WHAT THE TASK ASKS
Scan the lines below and report each one containing "green" by copying it.

- - - - - - -

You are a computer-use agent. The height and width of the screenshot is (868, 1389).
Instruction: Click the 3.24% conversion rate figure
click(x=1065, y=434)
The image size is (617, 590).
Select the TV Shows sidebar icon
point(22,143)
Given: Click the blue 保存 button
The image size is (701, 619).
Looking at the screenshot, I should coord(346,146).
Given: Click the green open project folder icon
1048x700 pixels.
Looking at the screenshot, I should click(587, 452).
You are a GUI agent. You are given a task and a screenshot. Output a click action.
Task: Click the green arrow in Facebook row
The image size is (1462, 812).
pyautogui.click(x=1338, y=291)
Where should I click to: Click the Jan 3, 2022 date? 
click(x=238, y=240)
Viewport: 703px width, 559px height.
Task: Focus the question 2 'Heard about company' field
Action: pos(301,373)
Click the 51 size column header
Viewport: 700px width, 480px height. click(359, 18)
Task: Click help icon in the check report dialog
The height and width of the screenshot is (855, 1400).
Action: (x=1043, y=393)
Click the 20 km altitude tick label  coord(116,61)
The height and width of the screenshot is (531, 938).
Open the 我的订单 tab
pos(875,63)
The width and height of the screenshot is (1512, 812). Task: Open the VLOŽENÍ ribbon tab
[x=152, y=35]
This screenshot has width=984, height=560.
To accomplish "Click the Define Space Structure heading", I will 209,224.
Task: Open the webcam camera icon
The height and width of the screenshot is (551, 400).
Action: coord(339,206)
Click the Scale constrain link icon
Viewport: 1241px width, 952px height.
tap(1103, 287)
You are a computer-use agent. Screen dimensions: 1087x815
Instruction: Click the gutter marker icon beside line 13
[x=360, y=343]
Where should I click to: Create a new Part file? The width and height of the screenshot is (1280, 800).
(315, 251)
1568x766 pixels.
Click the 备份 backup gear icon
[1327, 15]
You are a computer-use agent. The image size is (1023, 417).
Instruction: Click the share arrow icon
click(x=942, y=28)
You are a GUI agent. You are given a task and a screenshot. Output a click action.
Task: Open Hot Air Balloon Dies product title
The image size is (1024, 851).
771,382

- - - - - - -

TASK SOLUTION
Given: Click the green open project folder icon
Task: Click the green arrow in Facebook row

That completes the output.